Of course, the optimists will rightly point out that Germany is the engine of the European economy, and it is still expanding. But the pessimists will respond by noting that Germany's strength has been based on its ­exports to China. Domestic growth has been very slow, as a result of its rapidly aging ­population. So if China slows, they argue, so will Germany.

US BUDGET CUTS LOOM
And then, one has to look at what is happening in the world's largest economy, the US. There are increasing signs that both Democrats and Republicans are now planning to follow the example of the UK's new coalition government, and are aiming to cut government budgets rather than expand them. This is already happening at the state level, responsible for 13% of GDP.

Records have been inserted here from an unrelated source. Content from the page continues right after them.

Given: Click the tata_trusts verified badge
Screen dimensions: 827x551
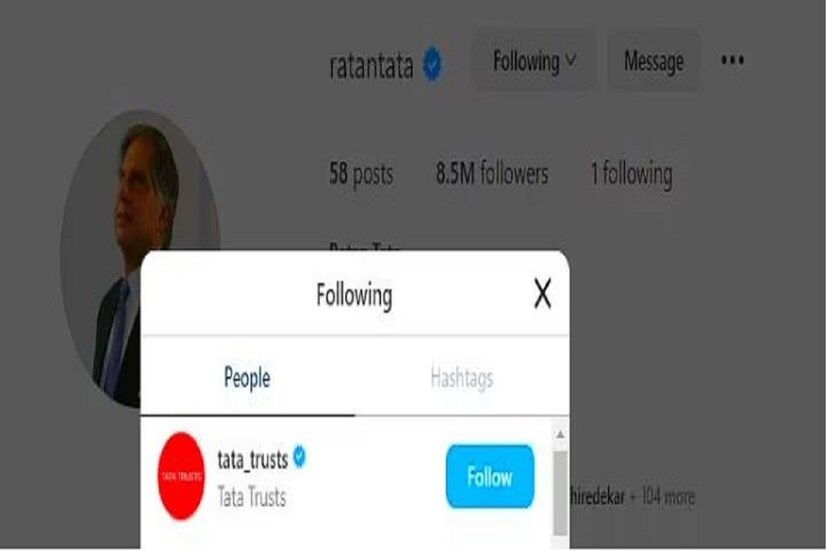Looking at the screenshot, I should coord(300,456).
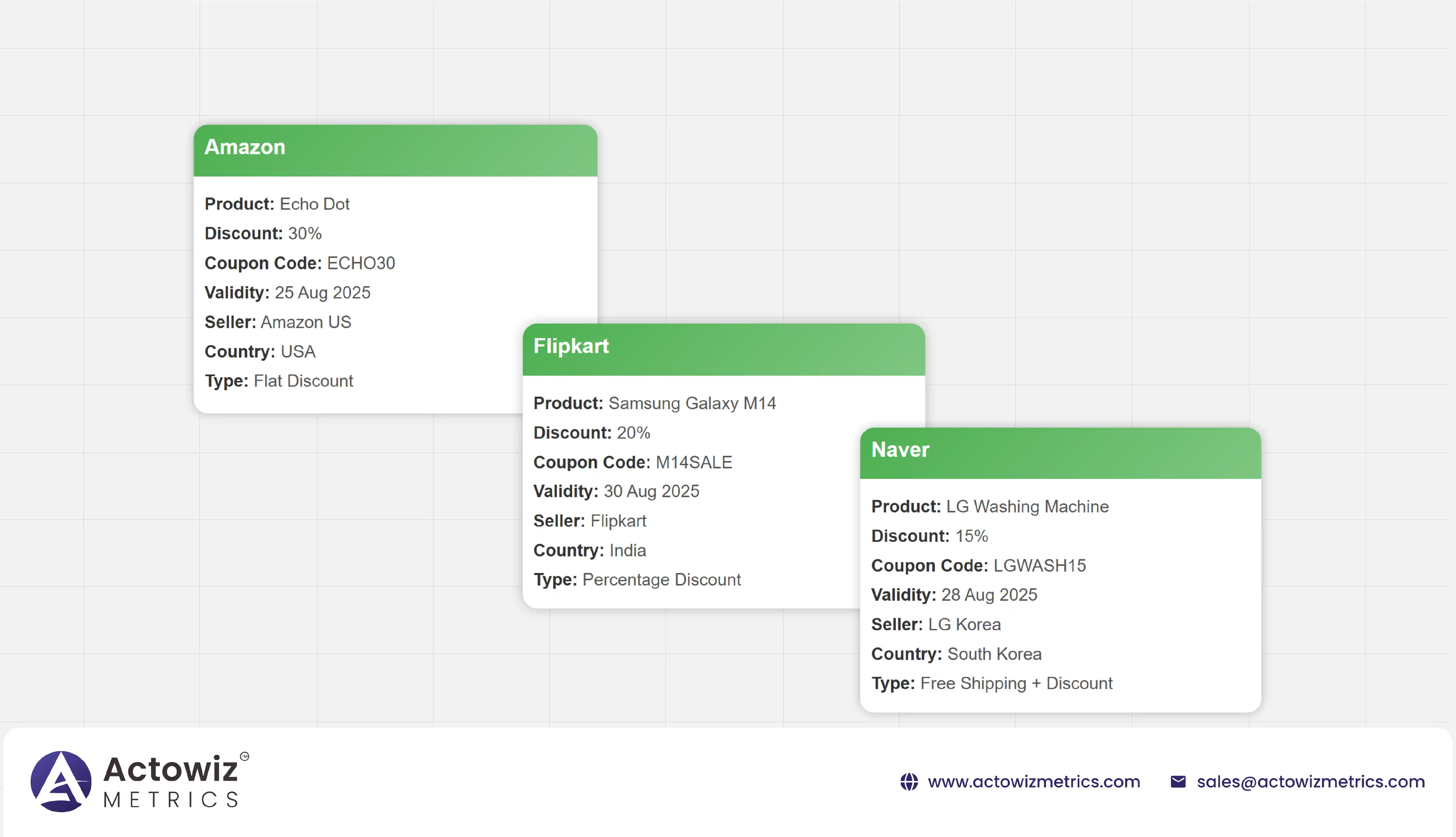Click the Actowiz Metrics circular logo icon
The width and height of the screenshot is (1456, 837).
61,781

Obviously, one hopes that all the stimulus money spent in the past two years will now start to prove worthwhile, and that a broad-based recovery may emerge. But what if it doesn't? Are we about to see the emergence of a new mentality in the world's wealthiest countries? Instead of recovery, are we about to enter the new world of "Austeria?"

Finally, there is the question of oil prices. The optimists argue that today's high oil prices are a sign of a robust economy. But as the chart shows, there have been four previous periods in the past 40 years when oil prices, like today, have been above $50/bbl in real terms (in 2011 dollars) for a sustained period: 1973-1974, 1979-1980, 1990-1991 and 2007-2008.

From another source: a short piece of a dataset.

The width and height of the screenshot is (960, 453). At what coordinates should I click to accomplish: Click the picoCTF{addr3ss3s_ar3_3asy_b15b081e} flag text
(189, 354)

In every instance, we then saw a major decline in chemical demand. The reason is simple, if counter-intuitive:

  • As oil prices rise, consumers cut back on discretionary spending
  • This reduces demand for those products that drive chemical demand
  • Yet chemical buyers have to start buying forward, to protect supplies
  • The eventual oil price peak is thus followed by destocking
  • Operating rates then collapse down the value chain

And in this area, I am on the side of the pessimists. I spent much of 2007-2008 warning about this issue in the ICIS Chemicals and the Economy blog. This was then recognized in the famous "The Crystal Blog" article after the crisis occurred (ICIS Chemical Business, November 10, 2008). Therefore, I fear we will suffer another slowdown once oil prices are seen to have peaked.

SUPERCYCLE CONSIDERATIONS
Where then does this leave us in terms of the potential supercycle? Recent history certainly suggests the theory has some foundation, but this may not prove as solid as one might hope.

I continue to believe that we face more ­uncertainty than at any previous time in my working life. Thus, I would suggest that ­companies should continue to develop a scenario approach.

In particular, they might find it very valuable to consider what they might do if the recent growth surge starts to slow as a result of developments in China or Japan, or because of the growing debt crisis, or as a result of today's high oil prices.

Hoping for the best is a natural human ­reaction. But from a corporate viewpoint, it may prove flawed as a strategy or a ­contingency plan.